About this exercise => Using the listing below, copy every line that mentions "agent".

Data to examine =>

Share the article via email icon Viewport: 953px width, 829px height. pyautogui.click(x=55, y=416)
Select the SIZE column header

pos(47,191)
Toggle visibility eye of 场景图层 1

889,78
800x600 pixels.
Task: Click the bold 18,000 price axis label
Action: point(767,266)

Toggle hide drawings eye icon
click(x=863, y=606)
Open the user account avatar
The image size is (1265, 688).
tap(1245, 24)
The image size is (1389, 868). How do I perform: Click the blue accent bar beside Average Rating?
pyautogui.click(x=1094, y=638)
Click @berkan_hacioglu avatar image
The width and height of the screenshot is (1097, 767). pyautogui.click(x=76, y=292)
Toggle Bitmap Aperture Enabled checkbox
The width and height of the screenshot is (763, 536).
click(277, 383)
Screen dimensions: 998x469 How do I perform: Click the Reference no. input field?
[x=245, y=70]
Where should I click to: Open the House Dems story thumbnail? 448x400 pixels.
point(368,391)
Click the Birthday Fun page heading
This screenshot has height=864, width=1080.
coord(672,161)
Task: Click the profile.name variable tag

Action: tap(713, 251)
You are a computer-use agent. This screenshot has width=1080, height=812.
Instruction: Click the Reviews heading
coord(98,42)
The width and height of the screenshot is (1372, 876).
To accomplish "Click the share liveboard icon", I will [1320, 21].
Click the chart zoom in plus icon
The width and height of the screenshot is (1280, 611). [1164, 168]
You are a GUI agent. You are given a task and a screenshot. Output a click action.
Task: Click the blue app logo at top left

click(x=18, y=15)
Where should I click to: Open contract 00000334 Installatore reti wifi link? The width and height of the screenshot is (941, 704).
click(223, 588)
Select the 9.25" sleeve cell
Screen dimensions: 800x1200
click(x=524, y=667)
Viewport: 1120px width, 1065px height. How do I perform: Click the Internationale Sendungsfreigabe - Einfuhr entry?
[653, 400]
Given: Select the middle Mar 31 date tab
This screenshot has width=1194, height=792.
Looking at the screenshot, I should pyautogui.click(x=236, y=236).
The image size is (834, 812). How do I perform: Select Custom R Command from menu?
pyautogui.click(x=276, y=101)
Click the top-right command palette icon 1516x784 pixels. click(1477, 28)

Answer =>
You are a computer-use agent. This screenshot has width=1080, height=812.
You are a GUI agent. You are given a task and a screenshot. Output a click action.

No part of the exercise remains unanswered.